Repeat the passage of the Haksoz profile that opens with the words containing "Haksoz, who holds" and closes with "around the world.", switching "London" to "Chicago".

**Article:**
-----
Using empirical evidence, Haksoz discovered that, in dynamic environments with high uncertainty, those simple rules outperformed more complex models while also being easier to implement and understand. In more stable environments with less uncertainty, however, complex models, which rely on big data and advanced computations, could still have an edge in situations where objectives, actions and consequences can be better estimated.

“All contexts are different,” said Haksoz, who published his first book on risk intelligence more than a decade ago. “You have to think at a holistic level, so you can’t just try to find one context and then find one rule. The context evolves, so your rules and models also have to evolve.” However, said Haksoz, research shows that being open to simplicity could help companies achieve their goals while also lowering costs.

Haksoz, who holds a PhD in operations management from NYU’s Stern School of Business, says he came to Gies because he was ready for a new challenge. After years of teaching in large cities like London and Istanbul, he was also looking for the kind of laid-back living that Champaign-Urbana provides. With Gies, he gets the best of both worlds — the joys of smalltown living and a school that’s always thinking big.

“What I’ve found is much more interesting than what I expected,” said Haksoz. “I’ve seen these really key innovations in terms of teaching and managing a school.” This includes the College’s online programs – an online MBA, master’s in accounting, and master’s in management – that draw innovative business leaders from around the world.

He was also intrigued by the fact that Gies employs a chief disruption officer — an associate dean whose sole job is to help the school pioneer leading-edge breakthroughs. “I haven’t seen that kind of role in a business school in my life,” said Haksoz. “But that exists here at Gies.”

Haksoz said he was also impressed by the caliber of the students and the variety of courses within his chosen field. At Gies, supply chain studies cover a wide range of topics, encompassing everything from purchasing to data analytics and logistics management.

“There is a focus in this area that I haven’t seen in my 20 years in the academic world,” said Haksoz. “Not only is that very useful, but it also gives me the chance to create something interesting. So, this opportunity excites me.”

Ultimately, Haksoz said he wants to create value with his work, which is something that wasn’t easy to do in countries with more traditional teaching systems. “I understand that the environment imposes that,” said Haksoz. Nevertheless, it wasn’t the best fit for someone who prizes innovation, creativity, and intelligent risk taking.

“I’m trying to find my real academic home,” said Haksoz. “And I hope I’ve found it here.”
-----
Collected data entries:
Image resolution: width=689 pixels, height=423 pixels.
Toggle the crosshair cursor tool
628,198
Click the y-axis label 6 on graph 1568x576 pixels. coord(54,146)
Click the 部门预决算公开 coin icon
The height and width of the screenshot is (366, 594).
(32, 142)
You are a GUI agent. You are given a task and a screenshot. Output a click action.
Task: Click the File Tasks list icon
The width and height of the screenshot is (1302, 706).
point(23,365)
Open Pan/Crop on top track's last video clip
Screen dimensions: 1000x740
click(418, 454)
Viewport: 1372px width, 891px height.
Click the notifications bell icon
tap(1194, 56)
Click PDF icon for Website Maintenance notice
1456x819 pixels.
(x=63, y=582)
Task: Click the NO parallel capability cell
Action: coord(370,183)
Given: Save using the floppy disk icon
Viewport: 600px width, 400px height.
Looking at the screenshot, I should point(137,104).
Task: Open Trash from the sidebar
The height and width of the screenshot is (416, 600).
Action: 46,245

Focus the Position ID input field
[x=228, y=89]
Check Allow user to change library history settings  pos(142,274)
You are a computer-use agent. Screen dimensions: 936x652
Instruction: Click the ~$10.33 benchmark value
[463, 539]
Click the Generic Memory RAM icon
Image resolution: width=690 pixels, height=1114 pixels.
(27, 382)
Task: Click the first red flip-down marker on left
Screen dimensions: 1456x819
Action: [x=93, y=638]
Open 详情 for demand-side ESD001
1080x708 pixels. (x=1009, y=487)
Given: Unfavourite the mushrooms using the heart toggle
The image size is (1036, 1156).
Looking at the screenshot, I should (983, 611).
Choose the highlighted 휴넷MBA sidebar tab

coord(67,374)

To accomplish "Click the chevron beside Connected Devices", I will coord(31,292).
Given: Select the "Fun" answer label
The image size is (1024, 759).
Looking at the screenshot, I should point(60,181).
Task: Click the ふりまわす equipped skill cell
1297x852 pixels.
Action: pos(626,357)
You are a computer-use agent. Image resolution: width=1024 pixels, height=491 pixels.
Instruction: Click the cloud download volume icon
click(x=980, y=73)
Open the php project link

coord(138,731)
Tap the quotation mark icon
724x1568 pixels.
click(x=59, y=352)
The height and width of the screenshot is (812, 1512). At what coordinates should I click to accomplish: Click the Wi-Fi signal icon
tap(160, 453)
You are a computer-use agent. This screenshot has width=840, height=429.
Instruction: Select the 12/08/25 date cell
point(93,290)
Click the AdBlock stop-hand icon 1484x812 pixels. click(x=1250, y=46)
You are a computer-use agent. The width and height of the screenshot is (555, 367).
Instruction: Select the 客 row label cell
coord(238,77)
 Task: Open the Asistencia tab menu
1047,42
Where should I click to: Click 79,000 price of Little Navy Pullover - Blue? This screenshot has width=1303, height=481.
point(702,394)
-----
**Finished exercise:**
Haksoz, who holds a PhD in operations management from NYU’s Stern School of Business, says he came to Gies because he was ready for a new challenge. After years of teaching in large cities like Chicago and Istanbul, he was also looking for the kind of laid-back living that Champaign-Urbana provides. With Gies, he gets the best of both worlds — the joys of smalltown living and a school that’s always thinking big.

“What I’ve found is much more interesting than what I expected,” said Haksoz. “I’ve seen these really key innovations in terms of teaching and managing a school.” This includes the College’s online programs – an online MBA, master’s in accounting, and master’s in management – that draw innovative business leaders from around the world.